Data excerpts
+++++
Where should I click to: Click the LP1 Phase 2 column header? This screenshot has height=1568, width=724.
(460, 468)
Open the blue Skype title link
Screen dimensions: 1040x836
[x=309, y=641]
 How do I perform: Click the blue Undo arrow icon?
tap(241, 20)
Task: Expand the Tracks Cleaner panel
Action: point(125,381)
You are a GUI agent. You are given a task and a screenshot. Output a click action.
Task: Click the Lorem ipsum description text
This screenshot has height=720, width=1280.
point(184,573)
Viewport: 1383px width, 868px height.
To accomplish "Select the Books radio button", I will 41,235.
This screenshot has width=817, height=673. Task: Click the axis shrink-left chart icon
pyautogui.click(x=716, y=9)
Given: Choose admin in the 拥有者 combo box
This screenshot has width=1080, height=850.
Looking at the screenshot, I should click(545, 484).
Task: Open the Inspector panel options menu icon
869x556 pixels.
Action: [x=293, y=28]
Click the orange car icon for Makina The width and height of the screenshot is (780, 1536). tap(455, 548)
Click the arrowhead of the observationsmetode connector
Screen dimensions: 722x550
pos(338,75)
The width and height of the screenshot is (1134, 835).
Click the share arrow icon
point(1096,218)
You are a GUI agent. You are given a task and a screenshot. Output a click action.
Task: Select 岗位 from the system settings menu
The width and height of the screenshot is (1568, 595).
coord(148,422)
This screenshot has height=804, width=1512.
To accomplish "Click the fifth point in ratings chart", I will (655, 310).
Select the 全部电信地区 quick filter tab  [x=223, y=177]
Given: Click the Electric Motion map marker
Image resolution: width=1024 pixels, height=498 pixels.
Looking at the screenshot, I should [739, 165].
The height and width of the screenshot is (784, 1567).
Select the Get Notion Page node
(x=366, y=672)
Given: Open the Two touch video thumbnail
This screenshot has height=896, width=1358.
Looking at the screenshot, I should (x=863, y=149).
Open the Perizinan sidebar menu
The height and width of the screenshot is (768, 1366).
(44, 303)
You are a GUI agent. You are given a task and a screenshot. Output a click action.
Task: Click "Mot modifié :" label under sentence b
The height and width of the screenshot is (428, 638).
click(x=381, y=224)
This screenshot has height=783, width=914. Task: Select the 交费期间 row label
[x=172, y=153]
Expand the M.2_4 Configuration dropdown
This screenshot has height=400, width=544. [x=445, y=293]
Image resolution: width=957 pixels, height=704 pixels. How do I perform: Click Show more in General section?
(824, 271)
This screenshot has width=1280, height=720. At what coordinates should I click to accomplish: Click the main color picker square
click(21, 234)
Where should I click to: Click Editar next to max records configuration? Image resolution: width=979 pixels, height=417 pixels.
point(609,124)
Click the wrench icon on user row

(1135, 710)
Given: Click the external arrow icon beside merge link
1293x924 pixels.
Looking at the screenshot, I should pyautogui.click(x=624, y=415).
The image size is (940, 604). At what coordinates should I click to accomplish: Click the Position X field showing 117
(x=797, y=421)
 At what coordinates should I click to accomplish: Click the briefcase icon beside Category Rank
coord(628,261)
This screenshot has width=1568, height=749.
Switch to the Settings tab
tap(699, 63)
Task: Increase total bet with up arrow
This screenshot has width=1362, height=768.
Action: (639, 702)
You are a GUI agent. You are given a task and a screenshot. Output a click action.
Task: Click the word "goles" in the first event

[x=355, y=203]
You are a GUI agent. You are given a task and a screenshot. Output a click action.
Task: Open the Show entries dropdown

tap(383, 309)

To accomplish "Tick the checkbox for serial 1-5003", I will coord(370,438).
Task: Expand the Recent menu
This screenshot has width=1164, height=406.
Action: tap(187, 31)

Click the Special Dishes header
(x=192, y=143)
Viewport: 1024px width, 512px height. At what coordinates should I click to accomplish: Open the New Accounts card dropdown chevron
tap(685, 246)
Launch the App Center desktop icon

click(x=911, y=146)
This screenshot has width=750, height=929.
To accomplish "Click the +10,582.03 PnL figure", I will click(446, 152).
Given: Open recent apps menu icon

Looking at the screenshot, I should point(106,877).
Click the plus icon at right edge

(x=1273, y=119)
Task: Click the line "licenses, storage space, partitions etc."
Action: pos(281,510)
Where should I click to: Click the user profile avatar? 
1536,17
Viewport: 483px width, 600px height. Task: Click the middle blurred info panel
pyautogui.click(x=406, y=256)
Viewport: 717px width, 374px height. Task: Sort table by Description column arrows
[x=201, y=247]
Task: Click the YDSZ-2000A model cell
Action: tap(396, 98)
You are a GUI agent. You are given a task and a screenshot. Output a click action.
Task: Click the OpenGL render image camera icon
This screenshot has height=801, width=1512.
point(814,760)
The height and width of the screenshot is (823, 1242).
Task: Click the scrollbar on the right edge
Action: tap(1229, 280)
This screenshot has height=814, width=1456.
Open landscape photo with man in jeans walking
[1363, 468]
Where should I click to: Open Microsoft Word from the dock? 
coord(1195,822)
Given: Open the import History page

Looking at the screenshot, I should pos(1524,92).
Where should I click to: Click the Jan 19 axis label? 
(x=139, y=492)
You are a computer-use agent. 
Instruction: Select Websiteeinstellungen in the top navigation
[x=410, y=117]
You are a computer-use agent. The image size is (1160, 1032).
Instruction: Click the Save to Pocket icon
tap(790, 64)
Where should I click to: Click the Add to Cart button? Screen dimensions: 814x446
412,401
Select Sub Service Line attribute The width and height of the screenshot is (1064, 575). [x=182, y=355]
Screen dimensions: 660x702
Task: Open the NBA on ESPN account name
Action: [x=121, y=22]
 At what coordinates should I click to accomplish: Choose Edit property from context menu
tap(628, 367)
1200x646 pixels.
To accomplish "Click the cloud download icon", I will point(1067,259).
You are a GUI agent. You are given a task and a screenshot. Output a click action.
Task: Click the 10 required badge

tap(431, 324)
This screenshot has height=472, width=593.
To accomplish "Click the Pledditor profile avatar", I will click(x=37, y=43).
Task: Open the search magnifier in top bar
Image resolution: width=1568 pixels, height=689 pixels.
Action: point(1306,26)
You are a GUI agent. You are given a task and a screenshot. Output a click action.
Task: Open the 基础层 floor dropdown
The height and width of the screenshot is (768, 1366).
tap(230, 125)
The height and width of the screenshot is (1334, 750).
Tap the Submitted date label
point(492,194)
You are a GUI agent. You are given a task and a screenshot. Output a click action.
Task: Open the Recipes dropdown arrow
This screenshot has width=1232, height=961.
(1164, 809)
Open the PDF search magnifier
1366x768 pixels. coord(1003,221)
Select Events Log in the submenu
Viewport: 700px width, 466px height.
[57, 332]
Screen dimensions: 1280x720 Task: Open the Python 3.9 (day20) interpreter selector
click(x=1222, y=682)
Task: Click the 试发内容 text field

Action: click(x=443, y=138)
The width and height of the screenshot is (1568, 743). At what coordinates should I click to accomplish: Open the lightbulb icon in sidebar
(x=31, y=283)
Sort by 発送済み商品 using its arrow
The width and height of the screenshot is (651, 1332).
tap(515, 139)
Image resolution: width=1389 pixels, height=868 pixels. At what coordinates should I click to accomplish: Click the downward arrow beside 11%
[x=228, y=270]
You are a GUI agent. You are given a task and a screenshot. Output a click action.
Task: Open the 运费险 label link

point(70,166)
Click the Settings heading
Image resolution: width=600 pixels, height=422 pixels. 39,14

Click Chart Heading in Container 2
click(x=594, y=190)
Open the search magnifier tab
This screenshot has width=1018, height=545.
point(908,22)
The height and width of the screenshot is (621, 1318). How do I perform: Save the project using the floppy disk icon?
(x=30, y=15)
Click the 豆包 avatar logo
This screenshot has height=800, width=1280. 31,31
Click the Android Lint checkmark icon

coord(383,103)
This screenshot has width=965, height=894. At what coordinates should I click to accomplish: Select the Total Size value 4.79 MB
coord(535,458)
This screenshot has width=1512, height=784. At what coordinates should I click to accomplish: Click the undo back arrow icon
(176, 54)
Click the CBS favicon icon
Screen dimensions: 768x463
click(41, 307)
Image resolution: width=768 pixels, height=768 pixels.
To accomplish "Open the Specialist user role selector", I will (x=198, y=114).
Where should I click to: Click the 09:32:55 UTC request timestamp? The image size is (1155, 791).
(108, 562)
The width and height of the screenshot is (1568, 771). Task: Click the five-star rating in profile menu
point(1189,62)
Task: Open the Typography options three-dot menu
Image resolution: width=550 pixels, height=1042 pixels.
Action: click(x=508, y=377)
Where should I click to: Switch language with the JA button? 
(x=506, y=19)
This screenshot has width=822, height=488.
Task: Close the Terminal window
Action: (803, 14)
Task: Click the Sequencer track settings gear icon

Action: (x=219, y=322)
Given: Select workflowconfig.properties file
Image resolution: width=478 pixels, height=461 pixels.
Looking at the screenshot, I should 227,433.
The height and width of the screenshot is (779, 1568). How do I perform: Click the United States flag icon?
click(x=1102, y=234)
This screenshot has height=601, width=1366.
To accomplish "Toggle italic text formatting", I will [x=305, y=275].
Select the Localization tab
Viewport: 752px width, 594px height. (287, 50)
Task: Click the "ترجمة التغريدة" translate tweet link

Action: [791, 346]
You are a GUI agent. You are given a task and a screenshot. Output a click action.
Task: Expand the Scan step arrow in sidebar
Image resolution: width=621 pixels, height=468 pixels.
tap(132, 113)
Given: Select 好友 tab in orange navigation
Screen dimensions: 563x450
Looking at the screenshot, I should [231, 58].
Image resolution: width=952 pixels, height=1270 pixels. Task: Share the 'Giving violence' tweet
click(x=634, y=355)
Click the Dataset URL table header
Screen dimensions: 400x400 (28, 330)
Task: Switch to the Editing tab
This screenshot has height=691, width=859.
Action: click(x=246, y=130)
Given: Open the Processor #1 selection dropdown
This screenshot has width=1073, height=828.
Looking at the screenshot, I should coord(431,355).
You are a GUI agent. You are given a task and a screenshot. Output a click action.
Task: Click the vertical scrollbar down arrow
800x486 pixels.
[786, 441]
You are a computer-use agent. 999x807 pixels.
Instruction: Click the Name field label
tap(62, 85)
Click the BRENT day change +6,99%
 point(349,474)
+++++
__Work to be completed__
The word "will" appears in some lines of the data. Copy every one of those lines.

__Solution to the exercise__
To accomplish "Select the Books radio button", I will 41,235.
To accomplish "Click the fifth point in ratings chart", I will (655, 310).
To accomplish "Tick the checkbox for serial 1-5003", I will coord(370,438).
To accomplish "Click the +10,582.03 PnL figure", I will click(446, 152).
To accomplish "Click the cloud download icon", I will point(1067,259).
To accomplish "Click the Pledditor profile avatar", I will click(x=37, y=43).
To accomplish "Open the Specialist user role selector", I will (x=198, y=114).
To accomplish "Toggle italic text formatting", I will [x=305, y=275].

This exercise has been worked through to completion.